## Document extract:
The Proposed Organizational Structure of the New Department
The organizational design of the new Department would be straightforward: 1) a Secretary would lead the Department and be supported by a small group of assistants covering personal, press, and legislative and financial matters; 2) every other employee would be assigned to a team working on a particular disease (or combination of diseases); and 3) the staff functions supporting the teams and corporate office such as finance, legal, systems, security, etc. would be outsourced.
The Secretary’s role would not be to proactively micromanage the teams. Rather, the Secretary would review the work-flow with each team’s management on a regular two-week rolling schedule to ensure the proper people were in place in the key positions of the various teams and were getting the job done.
The “team” would be comparable to a “business unit” in the private sector. Each team would be a self-contained unit assigned with developing a plan, an associated budget, and a timeline of tasks to achieve the objective.
Each team would be headed by a person who was as much a business manager as a subject matter expert. Ownership of all of the issues relating to the team’s assigned illness would rest with this person, including integration of the various functions on the team.
In addition to scientists and researchers, each team would have a project management group, a regulatory group and a partnership group for collaboration with outside research organizations. The regulatory group would devise a new review process for its disease that would conduct product evaluation and approval on a cost/benefit basis. The Congressional import would be for the teams to put less responsibility on the new Department for the drug approval process and more responsibilities on the private entities seeking approval, including substantial penalties for any unsafe outcomes.
The person heading up scientific research for each team would assign personnel to fulfilling discrete milestones by certain dates. Program Management would issue regular reports on the progress of each assignment.
Each team would also have the responsibility to choose what company(s) to select for outsourcing services, and to manage those relationships.

## Given records:
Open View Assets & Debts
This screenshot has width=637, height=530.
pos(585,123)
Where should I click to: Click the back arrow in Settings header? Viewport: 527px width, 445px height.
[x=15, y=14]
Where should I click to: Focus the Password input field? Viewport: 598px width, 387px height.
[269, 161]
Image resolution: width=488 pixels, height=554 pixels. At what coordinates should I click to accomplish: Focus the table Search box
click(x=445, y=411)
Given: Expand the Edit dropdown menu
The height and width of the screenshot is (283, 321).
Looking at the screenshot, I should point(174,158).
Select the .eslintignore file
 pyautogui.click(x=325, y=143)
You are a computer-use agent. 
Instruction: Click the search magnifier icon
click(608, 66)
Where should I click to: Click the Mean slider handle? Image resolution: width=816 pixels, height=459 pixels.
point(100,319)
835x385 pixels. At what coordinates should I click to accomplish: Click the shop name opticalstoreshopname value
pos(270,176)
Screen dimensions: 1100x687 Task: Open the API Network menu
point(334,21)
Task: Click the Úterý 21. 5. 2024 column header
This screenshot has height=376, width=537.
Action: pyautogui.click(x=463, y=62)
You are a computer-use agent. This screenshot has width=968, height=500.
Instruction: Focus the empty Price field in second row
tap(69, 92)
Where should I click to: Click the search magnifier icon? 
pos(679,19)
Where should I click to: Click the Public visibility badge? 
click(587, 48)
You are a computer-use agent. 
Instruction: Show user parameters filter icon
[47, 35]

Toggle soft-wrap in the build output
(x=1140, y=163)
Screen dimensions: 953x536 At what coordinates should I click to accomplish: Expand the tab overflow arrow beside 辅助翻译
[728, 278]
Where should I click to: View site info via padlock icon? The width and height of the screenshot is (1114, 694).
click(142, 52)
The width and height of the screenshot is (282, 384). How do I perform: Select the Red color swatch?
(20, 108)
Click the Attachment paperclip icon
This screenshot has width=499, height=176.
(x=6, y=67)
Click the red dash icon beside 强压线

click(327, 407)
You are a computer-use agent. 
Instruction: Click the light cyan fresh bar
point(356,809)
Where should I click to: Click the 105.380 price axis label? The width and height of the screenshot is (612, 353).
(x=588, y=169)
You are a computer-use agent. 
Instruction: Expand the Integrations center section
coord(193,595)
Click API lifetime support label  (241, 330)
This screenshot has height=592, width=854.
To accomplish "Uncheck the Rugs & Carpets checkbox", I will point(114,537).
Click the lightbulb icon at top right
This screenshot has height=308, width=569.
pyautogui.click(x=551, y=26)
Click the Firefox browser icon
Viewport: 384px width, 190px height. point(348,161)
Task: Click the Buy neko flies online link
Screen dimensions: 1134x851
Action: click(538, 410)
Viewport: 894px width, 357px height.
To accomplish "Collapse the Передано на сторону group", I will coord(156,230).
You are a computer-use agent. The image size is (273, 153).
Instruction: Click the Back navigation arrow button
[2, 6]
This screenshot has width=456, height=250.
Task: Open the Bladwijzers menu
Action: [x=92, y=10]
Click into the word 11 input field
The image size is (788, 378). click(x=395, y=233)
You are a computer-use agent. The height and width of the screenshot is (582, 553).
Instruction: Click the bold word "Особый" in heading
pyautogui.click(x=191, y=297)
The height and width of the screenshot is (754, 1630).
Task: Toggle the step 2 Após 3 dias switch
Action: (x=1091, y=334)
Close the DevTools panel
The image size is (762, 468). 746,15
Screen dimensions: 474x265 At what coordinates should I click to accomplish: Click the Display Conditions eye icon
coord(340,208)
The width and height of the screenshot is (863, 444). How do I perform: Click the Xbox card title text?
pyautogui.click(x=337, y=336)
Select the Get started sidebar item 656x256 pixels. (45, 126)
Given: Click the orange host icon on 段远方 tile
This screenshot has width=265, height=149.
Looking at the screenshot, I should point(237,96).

## Problem A:
According to the department proposal, how often would the Secretary review work-flow with each team's management?
## Problem B:
Extract the stretch of the department proposal from "The Proposed Organizational" through "the job done.".
## Problem C:
What would come next in the department proposal? Write it, starting after its final sentence.

## Answer A:
On a regular two-week rolling schedule.

## Answer B:
The Proposed Organizational Structure of the New Department
The organizational design of the new Department would be straightforward: 1) a Secretary would lead the Department and be supported by a small group of assistants covering personal, press, and legislative and financial matters; 2) every other employee would be assigned to a team working on a particular disease (or combination of diseases); and 3) the staff functions supporting the teams and corporate office such as finance, legal, systems, security, etc. would be outsourced.
The Secretary’s role would not be to proactively micromanage the teams. Rather, the Secretary would review the work-flow with each team’s management on a regular two-week rolling schedule to ensure the proper people were in place in the key positions of the various teams and were getting the job done.

## Answer C:
The current base salaries would be supplemented by annual incentive pay bonuses that would span from $10,000 to $100,000 per person for timely delivery of key milestones. There would be a team bonus of $25 million to $50 million for each team finding of a cure for a Top 15 chronic disease on time and on budget.
The other Centers would remain under the continuing jurisdiction of the FDA. However, the four “directorates” of the FDA would be spun off and privatized. They would have to compete for the Centers’ and drug discovery teams’ business against the other companies providing outsourced services. The thousand people in headquarters providing strategic oversight would be redeployed.
Summary
The healthcare industry is heading upstream against a strong current. The FDA has not recognized the magnitude of the challenge and does not have the institutional capability to solve it.
Rather, the people in the FDA and the NIH that deal with drug discovery should be spun off and combined into a new cabinet-level department whose mission is to find cures for each of the Top 15 illnesses within 10 years (or a timeframe that is supported by reasonable regulatory, budgetary and scientific benchmarks).
Such an approach provides for less bureaucracy, better coordination, and a laser-like focus on the key strategic issue facing the healthcare industry, namely the cost of chronic and mental health illnesses. These attributes are the hallmarks of improved performance and are a harbinger of the eventual success against the massive healthcare challenge facing all of us.